▶ _What this task involves_
Repeat each entry. Keep every line exactly as it is.

▶ _Data for this exercise_
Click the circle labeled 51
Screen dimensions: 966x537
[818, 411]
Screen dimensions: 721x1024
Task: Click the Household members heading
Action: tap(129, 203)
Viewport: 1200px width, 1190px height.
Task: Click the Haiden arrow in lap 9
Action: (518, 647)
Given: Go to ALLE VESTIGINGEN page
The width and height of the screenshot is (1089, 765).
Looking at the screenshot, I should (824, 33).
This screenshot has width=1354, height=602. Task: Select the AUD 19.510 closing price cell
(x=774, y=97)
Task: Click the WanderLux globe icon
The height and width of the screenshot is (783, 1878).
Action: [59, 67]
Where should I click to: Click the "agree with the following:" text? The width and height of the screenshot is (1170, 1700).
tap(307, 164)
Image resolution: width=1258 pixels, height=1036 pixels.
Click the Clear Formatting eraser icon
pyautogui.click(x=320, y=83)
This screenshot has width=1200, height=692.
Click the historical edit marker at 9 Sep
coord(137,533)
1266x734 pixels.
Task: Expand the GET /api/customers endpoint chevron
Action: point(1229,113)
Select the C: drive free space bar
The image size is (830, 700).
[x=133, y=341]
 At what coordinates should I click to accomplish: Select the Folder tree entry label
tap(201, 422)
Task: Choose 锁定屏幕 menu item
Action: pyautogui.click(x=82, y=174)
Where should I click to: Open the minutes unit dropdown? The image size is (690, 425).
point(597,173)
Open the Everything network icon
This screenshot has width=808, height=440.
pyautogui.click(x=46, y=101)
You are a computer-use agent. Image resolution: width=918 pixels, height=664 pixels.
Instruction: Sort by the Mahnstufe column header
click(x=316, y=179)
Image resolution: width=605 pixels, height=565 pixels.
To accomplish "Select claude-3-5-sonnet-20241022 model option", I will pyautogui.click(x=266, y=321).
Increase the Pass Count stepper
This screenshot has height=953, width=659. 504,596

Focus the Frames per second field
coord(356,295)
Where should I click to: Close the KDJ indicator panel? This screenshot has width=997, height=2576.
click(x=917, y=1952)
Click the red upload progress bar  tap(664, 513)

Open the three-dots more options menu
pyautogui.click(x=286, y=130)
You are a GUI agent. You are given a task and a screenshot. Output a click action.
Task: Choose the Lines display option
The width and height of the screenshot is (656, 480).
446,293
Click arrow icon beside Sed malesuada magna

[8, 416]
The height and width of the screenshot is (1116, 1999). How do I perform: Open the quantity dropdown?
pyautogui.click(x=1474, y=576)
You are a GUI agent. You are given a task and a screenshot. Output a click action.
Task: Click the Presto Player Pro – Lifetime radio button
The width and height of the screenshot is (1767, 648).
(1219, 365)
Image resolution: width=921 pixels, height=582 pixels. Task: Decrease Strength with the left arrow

▶ _Task solution_
Click the circle labeled 51
Screen dimensions: 966x537
[818, 411]
Screen dimensions: 721x1024
Task: Click the Household members heading
Action: tap(129, 203)
Viewport: 1200px width, 1190px height.
Task: Click the Haiden arrow in lap 9
Action: (518, 647)
Given: Go to ALLE VESTIGINGEN page
The width and height of the screenshot is (1089, 765).
Looking at the screenshot, I should (824, 33).
This screenshot has width=1354, height=602. Task: Select the AUD 19.510 closing price cell
(x=774, y=97)
Task: Click the WanderLux globe icon
The height and width of the screenshot is (783, 1878).
Action: [59, 67]
Where should I click to: Click the "agree with the following:" text? The width and height of the screenshot is (1170, 1700).
tap(307, 164)
Image resolution: width=1258 pixels, height=1036 pixels.
Click the Clear Formatting eraser icon
pyautogui.click(x=320, y=83)
This screenshot has width=1200, height=692.
Click the historical edit marker at 9 Sep
coord(137,533)
1266x734 pixels.
Task: Expand the GET /api/customers endpoint chevron
Action: point(1229,113)
Select the C: drive free space bar
The image size is (830, 700).
[x=133, y=341]
 At what coordinates should I click to accomplish: Select the Folder tree entry label
tap(201, 422)
Task: Choose 锁定屏幕 menu item
Action: pyautogui.click(x=82, y=174)
Where should I click to: Open the minutes unit dropdown? The image size is (690, 425).
point(597,173)
Open the Everything network icon
This screenshot has width=808, height=440.
pyautogui.click(x=46, y=101)
You are a computer-use agent. Image resolution: width=918 pixels, height=664 pixels.
Instruction: Sort by the Mahnstufe column header
click(x=316, y=179)
Image resolution: width=605 pixels, height=565 pixels.
To accomplish "Select claude-3-5-sonnet-20241022 model option", I will pyautogui.click(x=266, y=321).
Increase the Pass Count stepper
This screenshot has height=953, width=659. 504,596

Focus the Frames per second field
coord(356,295)
Where should I click to: Close the KDJ indicator panel? This screenshot has width=997, height=2576.
click(x=917, y=1952)
Click the red upload progress bar  tap(664, 513)

Open the three-dots more options menu
pyautogui.click(x=286, y=130)
You are a GUI agent. You are given a task and a screenshot. Output a click action.
Task: Choose the Lines display option
The width and height of the screenshot is (656, 480).
446,293
Click arrow icon beside Sed malesuada magna

[8, 416]
The height and width of the screenshot is (1116, 1999). How do I perform: Open the quantity dropdown?
pyautogui.click(x=1474, y=576)
You are a GUI agent. You are given a task and a screenshot. Output a click action.
Task: Click the Presto Player Pro – Lifetime radio button
The width and height of the screenshot is (1767, 648).
(1219, 365)
Image resolution: width=921 pixels, height=582 pixels. Task: Decrease Strength with the left arrow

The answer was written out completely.